Outra questão que precisa ser levantada é a da própria xenofobia: é preciso estar psicologicamente preparado caso uma situação envolvendo preconceito ocorra, para que seja devidamente reportada e não mine a confiança do profissional em um processo já complexo de adaptação em uma nova região.Desvio de função: Muitas organizações fora do Brasil contam com uma falta de visão aplicada da cultura de produto no dia a dia da empresa.
A visão do gerenciamento de produto na Europa é tão (ou até mais) atrasada que no Brasil: é importante entender que pode haver esse gap ao ir para a região (diferente dos EUA, onde a gestão de produto foi concebida e é mais ativa e visível).
É relevante mencionar que muitas tecnologias vigentes no brasil ainda são novidade ou nem chegaram em países localizados na Europa, por exemplo: existe certo tom conservador em relação a iniciativas digitais por lá.
Pontos positivos
Em contrapartida, existem muitos pontos relevantes e positivos em uma experiência profissional: segundo ressaltado pelo próprio Fábio, trabalhar em uma empresa global traz diversos desafios relevantes para aprimoramento profissional.
Visibilidade de estratégias a nível global pode ser única nesse sentido.
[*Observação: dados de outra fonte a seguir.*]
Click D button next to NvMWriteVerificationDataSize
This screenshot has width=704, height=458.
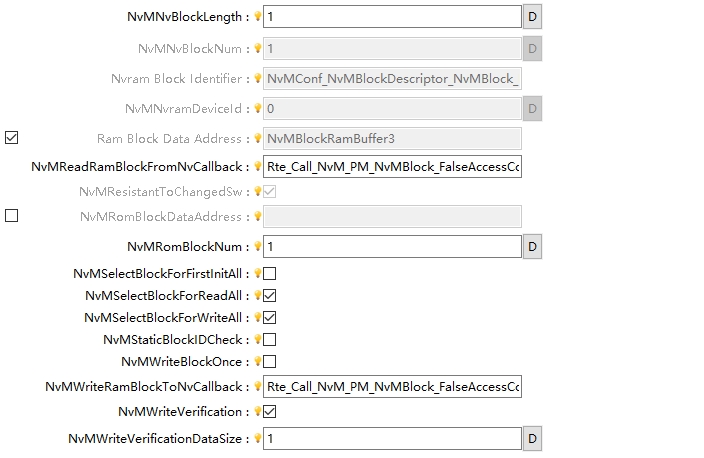point(532,438)

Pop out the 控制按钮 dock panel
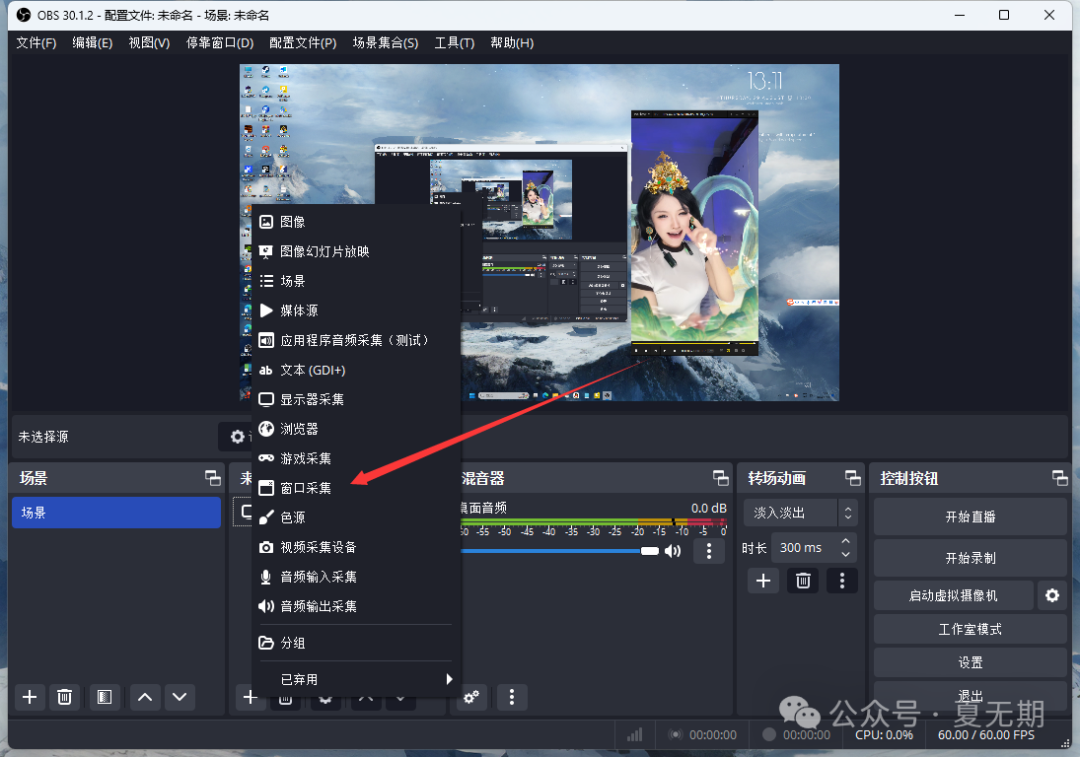pos(1059,478)
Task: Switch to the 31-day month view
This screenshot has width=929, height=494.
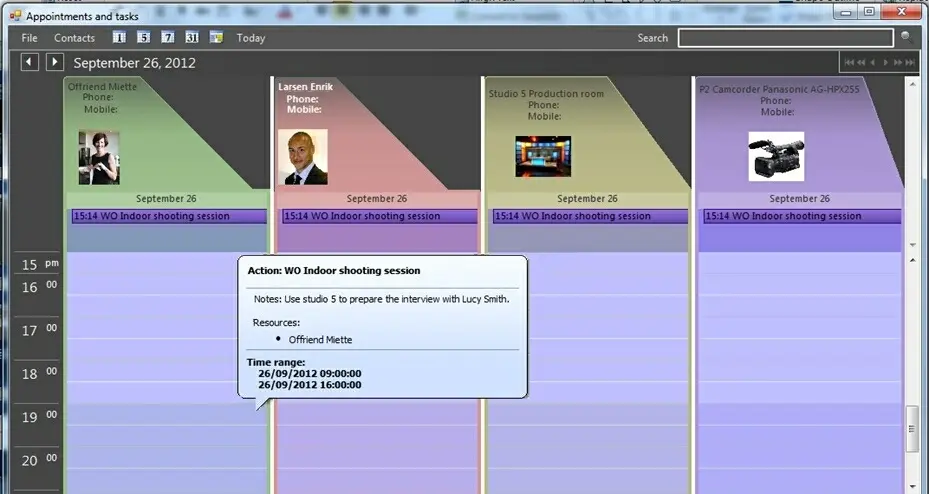Action: tap(191, 38)
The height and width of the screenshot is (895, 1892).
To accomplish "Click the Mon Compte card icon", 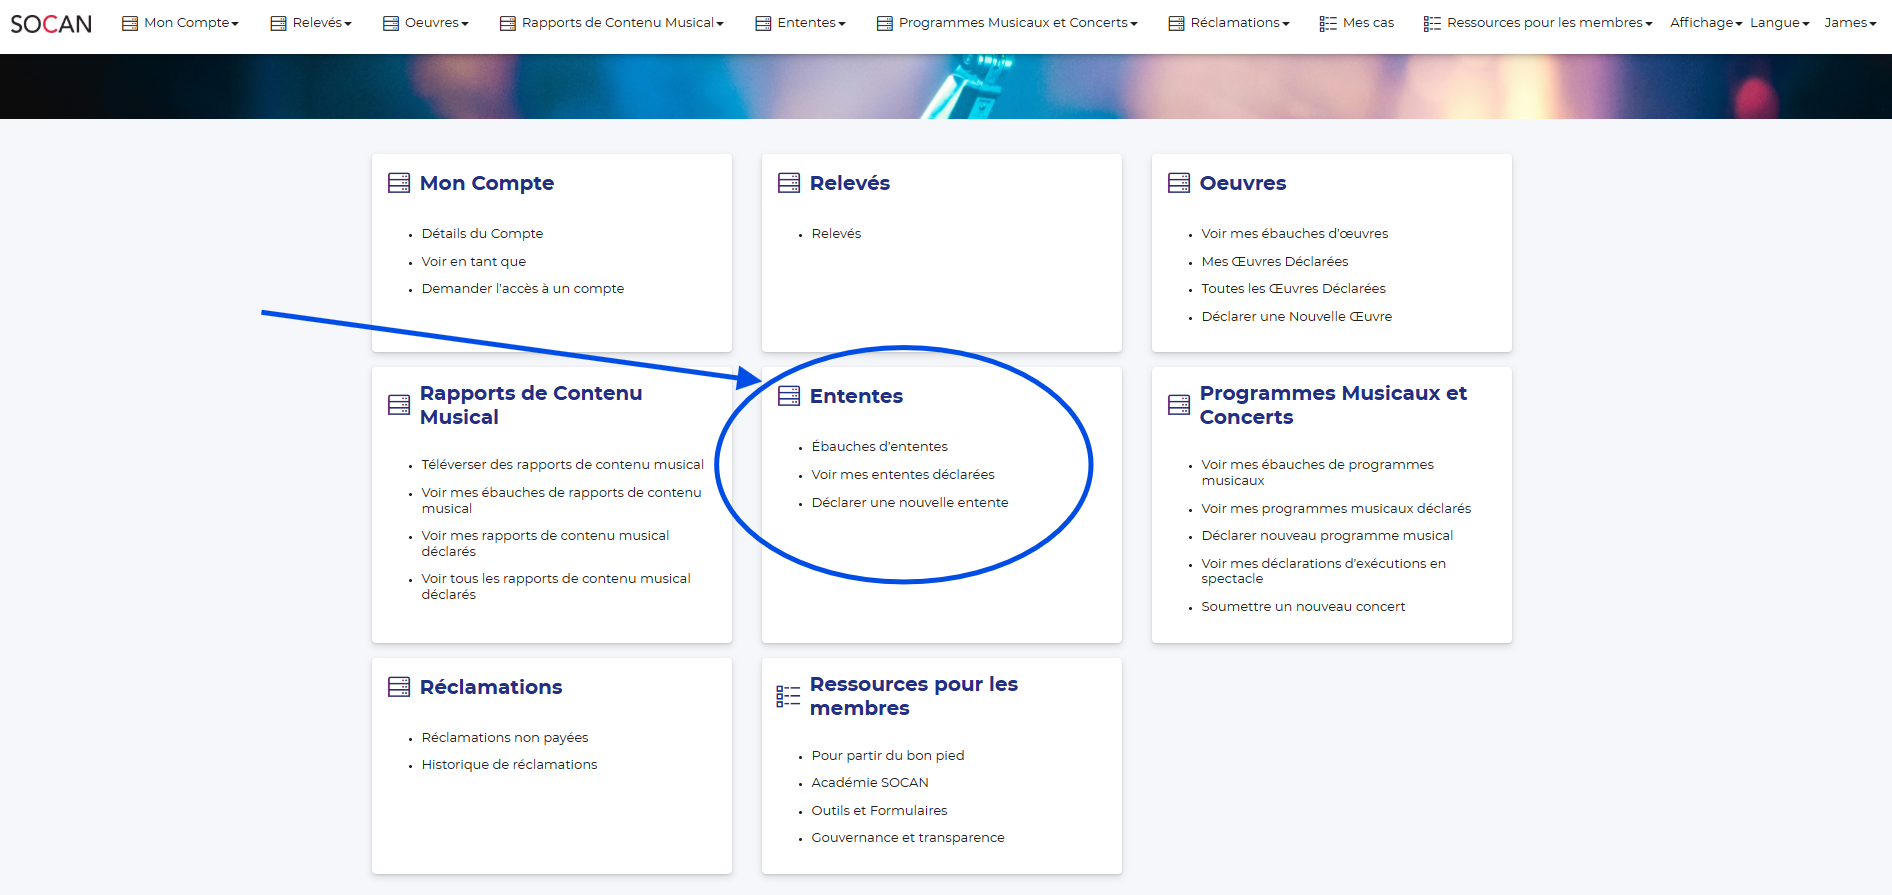I will (399, 183).
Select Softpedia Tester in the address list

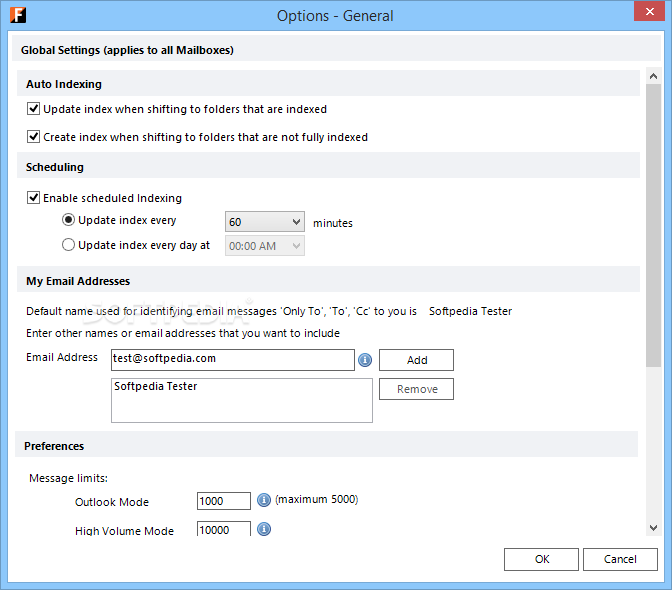156,386
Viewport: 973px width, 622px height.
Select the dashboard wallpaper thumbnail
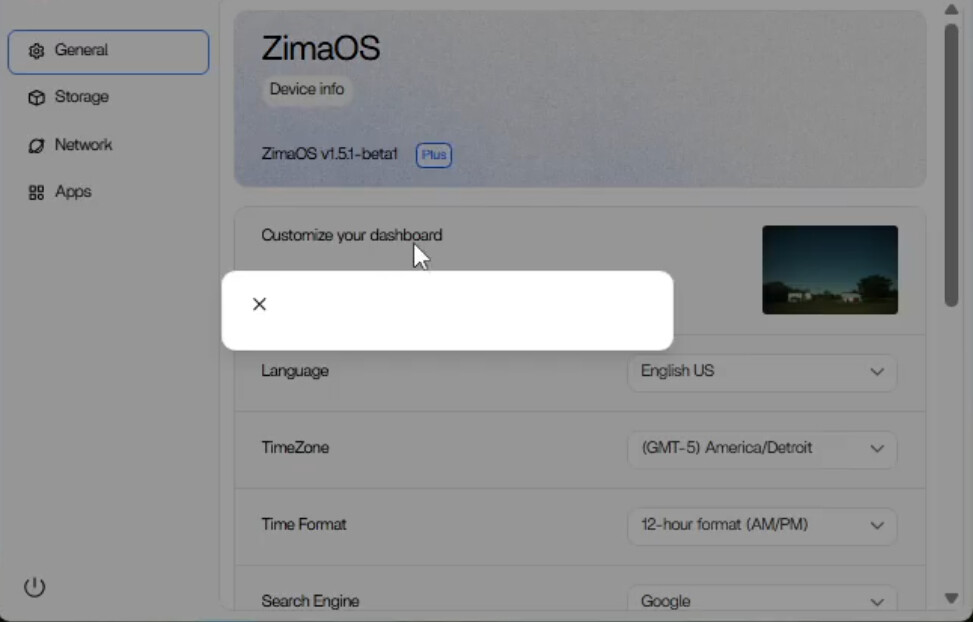click(829, 269)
A avaliação de aumento da taxa de conversão, dependendo da região a ser abordada, é bem distinto nesse sentido.
A maior parte dos principais mercados das empresas localizadas na Europa, por exemplo, tem como principais mercados outros países. Ou seja, existe a necessidade de globalização nesse sentido.
Na Farfetch (maior marketplace do mundo) por exemplo, uma das empresas onde o Fábio atual, existe uma BU (Business Unit) apartada da empresa voltada especificamente para tratar da China, por conta das particularidades do mercado e sua relevância.
Know-how valioso para direcionamentos
Existem algumas questões importantes de serem avaliadas por pessoas que consideram realizar essa guinada na carreira, conforme destacadas abaixo por Fábio, que em breve divulgará uma plataforma própria para melhor gerenciá-las e discuti-las com seguidores:
Dependendo do motivo para emigrar, será possível atingir com mais facilidade a adaptação em determinado país/cultura. Ou seja, é difícil generalizar algo “padrão” para todas as pessoas.
Entretanto, trazer motivos à tona ajuda nesse sentido: é preciso ter consciência do que está sendo buscado, definindo um objetivo claro a partir dessa experiência ao emigrar para um novo país.Conversar com pessoas que atualmente residem em outro país/trabalham em determinada empresa. Assim é possível entender minimamente algumas percepções a respeito.
Estar aberto a novas experiências: pode parecer clichê, mas perguntar aos locais onde os locais mais gostam, conversar constantemente com pessoas para entender diferentes pontos de vista e pegar dicas para melhor adaptação pode ser interessante.
Esse artigo não tem a pretensão em dar uma resposta definitiva em relação as maiores dificuldades e oportunidades identificadas para a carreira de produto em outro país: a ideia aqui é trazer alguns possíveis direcionamentos e iniciativas relevantes que podem ajudar em uma coleta maior de insumos para que seja possível tomar uma decisão com o maior volume e qualidade de informações possível.